Samuel Marshall and William Peterkin appeal from their convictions by a jury in the Eastern District of New York of bank robbery and aggravated bank robbery, 18 U.S.C. § 2113(a) and (d), and from their respective concurrent sentences under the same subsections. 1 We find no error in the convictions under section 2113(a) and affirm. However, we vacate the convictions under section 2113(d), since it was improper to sentence Marshall and Peterkin under both subsections 2 and because there was plain error in the trial judge’s charge as to that count.

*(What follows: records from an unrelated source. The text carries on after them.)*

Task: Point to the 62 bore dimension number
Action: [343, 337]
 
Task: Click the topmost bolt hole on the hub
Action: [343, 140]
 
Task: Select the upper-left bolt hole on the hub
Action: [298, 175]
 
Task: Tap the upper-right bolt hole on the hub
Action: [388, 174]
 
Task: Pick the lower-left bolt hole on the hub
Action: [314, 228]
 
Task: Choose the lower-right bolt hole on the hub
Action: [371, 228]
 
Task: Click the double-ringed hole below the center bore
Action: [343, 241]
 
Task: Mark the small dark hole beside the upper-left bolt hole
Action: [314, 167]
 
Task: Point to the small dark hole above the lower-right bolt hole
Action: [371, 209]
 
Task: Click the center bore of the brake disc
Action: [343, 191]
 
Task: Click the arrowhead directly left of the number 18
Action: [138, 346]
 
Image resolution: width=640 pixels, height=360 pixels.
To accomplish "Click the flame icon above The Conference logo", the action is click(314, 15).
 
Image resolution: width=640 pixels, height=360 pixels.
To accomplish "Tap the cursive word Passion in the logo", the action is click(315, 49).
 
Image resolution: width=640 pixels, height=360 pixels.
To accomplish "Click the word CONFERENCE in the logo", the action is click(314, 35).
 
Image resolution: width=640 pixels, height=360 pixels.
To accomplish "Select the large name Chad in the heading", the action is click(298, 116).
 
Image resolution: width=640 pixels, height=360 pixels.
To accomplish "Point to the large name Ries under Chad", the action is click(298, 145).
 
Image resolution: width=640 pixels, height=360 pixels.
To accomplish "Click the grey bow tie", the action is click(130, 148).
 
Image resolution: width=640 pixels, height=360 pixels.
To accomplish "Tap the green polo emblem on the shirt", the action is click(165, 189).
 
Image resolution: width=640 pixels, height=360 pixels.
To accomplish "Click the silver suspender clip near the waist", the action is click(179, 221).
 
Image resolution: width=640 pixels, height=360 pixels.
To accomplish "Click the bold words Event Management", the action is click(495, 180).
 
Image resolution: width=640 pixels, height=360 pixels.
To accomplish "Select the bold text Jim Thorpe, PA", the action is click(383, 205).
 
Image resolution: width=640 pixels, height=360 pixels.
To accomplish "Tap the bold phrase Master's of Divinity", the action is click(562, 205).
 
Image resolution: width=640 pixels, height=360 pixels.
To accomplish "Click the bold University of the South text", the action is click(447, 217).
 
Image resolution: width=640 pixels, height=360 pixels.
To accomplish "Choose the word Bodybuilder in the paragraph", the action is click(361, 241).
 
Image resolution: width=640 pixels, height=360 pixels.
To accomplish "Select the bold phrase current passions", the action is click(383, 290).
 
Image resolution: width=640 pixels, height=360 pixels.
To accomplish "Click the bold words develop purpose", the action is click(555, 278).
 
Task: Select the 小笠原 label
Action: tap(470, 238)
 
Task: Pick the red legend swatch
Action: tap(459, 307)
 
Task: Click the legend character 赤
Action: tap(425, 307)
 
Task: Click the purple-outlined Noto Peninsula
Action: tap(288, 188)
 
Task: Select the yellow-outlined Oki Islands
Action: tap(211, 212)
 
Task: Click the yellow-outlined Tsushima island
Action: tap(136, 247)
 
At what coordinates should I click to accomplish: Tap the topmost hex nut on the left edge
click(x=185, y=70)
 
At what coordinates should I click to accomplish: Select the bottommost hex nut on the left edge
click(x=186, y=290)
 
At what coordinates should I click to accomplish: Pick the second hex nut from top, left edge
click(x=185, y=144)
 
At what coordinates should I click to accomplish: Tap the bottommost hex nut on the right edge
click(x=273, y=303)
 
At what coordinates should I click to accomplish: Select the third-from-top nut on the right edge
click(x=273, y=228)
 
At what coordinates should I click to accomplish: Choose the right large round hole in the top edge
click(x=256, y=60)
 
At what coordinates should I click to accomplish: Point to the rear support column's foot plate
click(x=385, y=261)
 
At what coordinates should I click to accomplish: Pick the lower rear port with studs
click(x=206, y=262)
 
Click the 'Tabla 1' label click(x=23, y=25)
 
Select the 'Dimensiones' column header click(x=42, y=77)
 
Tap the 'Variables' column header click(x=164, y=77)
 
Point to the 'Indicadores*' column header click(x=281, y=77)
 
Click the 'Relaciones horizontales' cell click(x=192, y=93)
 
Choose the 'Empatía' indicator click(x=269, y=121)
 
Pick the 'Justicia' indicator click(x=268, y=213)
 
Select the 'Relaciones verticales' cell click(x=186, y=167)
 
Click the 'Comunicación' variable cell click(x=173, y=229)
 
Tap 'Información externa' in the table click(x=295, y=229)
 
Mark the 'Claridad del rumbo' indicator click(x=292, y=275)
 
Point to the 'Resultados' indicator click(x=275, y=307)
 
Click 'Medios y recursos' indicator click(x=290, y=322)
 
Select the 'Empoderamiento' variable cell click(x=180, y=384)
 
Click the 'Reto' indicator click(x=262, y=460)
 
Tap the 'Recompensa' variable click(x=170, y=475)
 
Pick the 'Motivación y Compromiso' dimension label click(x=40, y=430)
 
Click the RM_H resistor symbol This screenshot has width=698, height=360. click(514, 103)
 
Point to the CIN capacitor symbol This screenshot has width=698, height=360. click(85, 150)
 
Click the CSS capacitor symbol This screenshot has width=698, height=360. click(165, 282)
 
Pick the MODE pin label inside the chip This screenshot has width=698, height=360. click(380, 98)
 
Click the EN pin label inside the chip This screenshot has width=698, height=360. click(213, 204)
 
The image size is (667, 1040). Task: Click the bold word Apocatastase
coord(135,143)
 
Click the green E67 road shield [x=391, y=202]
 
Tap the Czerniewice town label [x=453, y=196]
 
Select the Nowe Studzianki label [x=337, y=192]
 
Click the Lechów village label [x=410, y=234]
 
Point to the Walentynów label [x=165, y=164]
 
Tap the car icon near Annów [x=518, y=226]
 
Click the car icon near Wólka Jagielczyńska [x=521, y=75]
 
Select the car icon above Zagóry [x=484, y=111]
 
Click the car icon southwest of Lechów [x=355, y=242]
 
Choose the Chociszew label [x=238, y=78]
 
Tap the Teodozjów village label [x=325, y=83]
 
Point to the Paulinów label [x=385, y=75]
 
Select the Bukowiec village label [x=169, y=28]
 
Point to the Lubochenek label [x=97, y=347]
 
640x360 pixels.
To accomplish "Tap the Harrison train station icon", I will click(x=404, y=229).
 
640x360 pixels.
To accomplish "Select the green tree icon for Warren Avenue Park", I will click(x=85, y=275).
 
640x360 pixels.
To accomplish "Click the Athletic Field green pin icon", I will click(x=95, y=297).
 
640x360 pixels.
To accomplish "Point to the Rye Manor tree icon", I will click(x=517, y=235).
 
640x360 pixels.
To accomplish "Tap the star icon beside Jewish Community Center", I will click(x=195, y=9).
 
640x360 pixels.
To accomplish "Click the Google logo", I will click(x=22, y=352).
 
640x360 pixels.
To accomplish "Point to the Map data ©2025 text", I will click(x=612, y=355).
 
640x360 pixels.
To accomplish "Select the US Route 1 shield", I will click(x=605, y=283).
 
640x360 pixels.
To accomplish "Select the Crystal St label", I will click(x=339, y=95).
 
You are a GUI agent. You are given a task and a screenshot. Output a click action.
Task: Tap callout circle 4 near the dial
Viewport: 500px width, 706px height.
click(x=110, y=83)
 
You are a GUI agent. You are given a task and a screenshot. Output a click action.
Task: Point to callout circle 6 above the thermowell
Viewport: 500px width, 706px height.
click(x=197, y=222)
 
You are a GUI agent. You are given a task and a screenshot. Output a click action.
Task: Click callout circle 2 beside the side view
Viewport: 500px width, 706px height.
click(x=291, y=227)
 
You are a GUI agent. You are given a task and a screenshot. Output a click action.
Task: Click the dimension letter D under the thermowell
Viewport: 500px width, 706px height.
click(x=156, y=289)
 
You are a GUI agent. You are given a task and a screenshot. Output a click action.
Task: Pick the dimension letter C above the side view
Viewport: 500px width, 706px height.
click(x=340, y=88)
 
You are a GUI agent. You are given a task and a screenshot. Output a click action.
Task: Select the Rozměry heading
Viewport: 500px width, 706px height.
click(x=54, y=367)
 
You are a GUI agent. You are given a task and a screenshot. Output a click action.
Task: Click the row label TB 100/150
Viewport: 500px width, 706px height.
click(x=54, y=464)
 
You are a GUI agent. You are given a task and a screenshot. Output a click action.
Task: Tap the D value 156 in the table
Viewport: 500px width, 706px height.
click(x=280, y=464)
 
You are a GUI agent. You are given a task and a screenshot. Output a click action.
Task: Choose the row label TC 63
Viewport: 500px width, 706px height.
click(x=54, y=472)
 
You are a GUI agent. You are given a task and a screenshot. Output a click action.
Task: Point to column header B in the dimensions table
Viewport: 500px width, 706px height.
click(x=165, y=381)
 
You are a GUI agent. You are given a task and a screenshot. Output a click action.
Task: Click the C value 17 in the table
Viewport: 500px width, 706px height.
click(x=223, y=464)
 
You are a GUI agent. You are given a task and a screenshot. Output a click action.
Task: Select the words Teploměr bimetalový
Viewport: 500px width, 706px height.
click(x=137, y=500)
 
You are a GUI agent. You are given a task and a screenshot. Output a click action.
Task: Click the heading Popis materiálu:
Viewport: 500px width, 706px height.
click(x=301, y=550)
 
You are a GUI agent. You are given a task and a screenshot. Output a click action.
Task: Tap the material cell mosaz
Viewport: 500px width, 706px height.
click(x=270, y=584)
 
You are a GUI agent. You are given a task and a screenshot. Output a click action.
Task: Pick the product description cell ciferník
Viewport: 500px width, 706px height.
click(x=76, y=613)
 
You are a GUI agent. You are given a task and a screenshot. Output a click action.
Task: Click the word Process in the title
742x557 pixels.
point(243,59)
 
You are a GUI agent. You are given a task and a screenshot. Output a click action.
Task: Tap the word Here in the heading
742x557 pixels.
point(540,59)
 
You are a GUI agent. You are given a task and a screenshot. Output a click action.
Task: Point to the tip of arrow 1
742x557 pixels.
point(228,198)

The indictment contained two counts. The first charged a robbery of the Nassau Trust Company branch in Glen Cove, Long Island, on July 31, 1968. This count carried a maximum penalty of a $5,000 fine and 20 years in prison under section 2113(a). The second count charged that the lives of bank employees and others present at the scene were put in jeopardy during the robbery, a charge which was based on testimony that Marshall brandished a silver revolver and Peterkin a sawed-off shotgun while rob *436 bing the bank. This additional element of the crime permits penalties up to a $10,-000 fine and 25 years’ imprisonment under section 2113(d). 3

The government’s proof showed that on July 31, 1968, the appellants walked into the bank at 10 a. m. Marshall asked to open an account and was referred to Mrs. Elva Hoops, a bank employee. While Mrs. Hoops interviewed Marshall and gave him signature cards to fill out, Peterkin remained in the background. Marshall signed the signature cards with an assumed name, pulled his revolver, and announced that he was going to rob the bank. Mrs. Hoops led Marshall to a teller’s window, and simultaneously Peterkin produced his sawed-off shotgun and came forward with a canvas bag.

Marshall and Peterkin took $8,200 in cash from the teller’s drawer, left the bank, and sped off in a getaway car which had been stolen the night before. They drove to an intersection in Glen Cove (where they had planned a rendezvous), abandoned the stolen car, and were picked up by a second car which had been waiting for them.

Appellants concede that the government’s case, which included eyewitness identifications, testimony by a coconspirator, Peterkin’s incriminating admissions, and expert testimony concerning fingerprints and handwriting, contained abundant evidence for conviction on the charge of simple bank robbery under section 2113(a). However, they attack their convictions for aggravated robbery under section 2113(d) on two grounds. First, they argue that the absence of any proof that the guns used during the robbery were loaded precluded submitting any charge of a violation of section 2113(d) to the jury. Second, they contend that the trial judge's section 2113 (d) charge that a person is put “in jeopardy” when he is exposed to the “risk or fear of injury” was plain error.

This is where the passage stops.